SAP is a global market leader in the enterprise application software and has a strong and rapidly growing global presence in helping urban governments tackle the increasing complexity of this urbanisation boom. “SAP’s Urban Matters solution portfolio is empowering SAP to deepen its understanding of varied urban issues that are both business and technology-related and thereby broaden its focus on matters most pertinent to cities, municipalities and state governments,” says Paules.

He further states that, “Armed with knowledge gathered by working with such organisations across the globe, SAP recognises that many African governments today need help in dealing with the unprecedented rapid pace of urbanisation and its myriad of accompanying complexities. In some cases, the inability to master these complex issues has led to huge gaps in the smooth running of cities."

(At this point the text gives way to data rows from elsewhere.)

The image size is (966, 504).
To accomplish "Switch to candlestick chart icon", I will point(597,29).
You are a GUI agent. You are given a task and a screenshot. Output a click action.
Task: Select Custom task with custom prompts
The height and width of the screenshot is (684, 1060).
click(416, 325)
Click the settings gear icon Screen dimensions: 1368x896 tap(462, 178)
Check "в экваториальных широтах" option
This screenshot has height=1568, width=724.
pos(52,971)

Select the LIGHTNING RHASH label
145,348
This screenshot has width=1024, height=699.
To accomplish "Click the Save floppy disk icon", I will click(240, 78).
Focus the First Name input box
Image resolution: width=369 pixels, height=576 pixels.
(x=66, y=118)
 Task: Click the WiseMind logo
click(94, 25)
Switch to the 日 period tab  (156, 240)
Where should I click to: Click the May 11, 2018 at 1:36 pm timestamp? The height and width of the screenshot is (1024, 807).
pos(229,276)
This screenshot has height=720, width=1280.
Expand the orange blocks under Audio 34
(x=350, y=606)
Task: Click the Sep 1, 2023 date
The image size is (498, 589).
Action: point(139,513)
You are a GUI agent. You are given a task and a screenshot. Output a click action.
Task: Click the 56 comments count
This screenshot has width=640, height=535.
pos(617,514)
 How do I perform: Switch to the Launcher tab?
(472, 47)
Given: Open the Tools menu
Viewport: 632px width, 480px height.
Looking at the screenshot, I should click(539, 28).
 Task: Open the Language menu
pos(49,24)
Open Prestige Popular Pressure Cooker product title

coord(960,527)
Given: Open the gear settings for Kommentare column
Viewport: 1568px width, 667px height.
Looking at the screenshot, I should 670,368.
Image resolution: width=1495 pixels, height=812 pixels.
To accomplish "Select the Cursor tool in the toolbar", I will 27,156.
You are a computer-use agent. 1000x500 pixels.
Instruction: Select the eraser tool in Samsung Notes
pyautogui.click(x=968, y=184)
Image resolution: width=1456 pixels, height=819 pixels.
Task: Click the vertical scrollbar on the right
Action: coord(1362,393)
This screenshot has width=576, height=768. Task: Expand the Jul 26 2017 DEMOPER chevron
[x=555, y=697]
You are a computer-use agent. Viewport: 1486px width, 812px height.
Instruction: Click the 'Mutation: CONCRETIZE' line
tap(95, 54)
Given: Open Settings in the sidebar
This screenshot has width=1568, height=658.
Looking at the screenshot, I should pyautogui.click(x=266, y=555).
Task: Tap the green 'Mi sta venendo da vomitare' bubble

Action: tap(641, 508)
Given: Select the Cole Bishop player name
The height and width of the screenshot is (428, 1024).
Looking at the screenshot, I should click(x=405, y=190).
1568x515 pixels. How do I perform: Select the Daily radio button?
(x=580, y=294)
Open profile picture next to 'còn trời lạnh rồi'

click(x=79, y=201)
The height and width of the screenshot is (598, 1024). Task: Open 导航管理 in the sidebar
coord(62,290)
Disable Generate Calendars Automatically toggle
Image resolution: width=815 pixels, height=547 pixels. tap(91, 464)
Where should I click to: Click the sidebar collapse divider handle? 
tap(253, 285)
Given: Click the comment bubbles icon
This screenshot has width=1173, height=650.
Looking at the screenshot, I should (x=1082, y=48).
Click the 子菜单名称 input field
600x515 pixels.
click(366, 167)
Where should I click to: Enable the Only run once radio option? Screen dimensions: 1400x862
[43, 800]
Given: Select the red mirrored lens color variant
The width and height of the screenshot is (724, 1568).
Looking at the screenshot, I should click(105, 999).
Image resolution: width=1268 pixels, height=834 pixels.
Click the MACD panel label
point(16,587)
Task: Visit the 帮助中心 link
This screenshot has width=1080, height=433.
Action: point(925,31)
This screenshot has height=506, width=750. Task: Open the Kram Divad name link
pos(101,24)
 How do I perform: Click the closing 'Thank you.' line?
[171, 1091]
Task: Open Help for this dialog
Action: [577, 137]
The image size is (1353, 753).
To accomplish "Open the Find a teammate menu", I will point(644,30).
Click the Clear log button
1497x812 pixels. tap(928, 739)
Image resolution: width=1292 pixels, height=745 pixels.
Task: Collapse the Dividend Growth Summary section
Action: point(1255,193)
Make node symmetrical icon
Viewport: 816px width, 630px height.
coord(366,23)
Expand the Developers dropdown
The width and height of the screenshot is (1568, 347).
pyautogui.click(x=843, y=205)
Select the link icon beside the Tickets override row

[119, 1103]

"SAP’s Urban Matters programme is specifically geared to automate many of the ordinarily time-consuming tasks (like delivering real time information to city officials mobile devices) thereby freeing up governments to focus on matters that truly add value to the citizen: improving the quality of their lives and creating well run cities and urban settlements that meet the specific needs of their inhabitants,” he adds.

The SAP Urban Matters solution is helping urban government deliver better run cities in this drive for smarter economies, sustainable growth and power of connected citizens.

The solution focuses on five key pillars:

  1. Good governance
  2. User empowerment
  3. Community engagement
  4. Service innovation
  5. Urban resilience

Elaborating on the rationale behind these five pillars, Paules says, “The recent unprecedented growth in African urban settlements require fresh thinking and creativity around how municipalities can stay ahead of the game and run better. SAP Urban Matters uniquely helps municipalities to engage with citizens, improve efficiencies, deliver better services, improve tax and revenue collection, addresses social inclusion, opens up government, and increase public safety and sustainability.”

“When talking about the kind of solutions needed by our cities, we must remember that one size certainly does not fit all,” he continued.” he adds. This is especially true when one considers the range of different African cities; each is unique and has its own set of opportunities and challenges. Trying to be the best city possible, while remaining competitive, is a complex and constant challenge for all municipalities. That is why the SAP Urban Matters provides tailored solutions that enable cities to thrive, innovate, and transform, all the while improving the lives of the citizens.”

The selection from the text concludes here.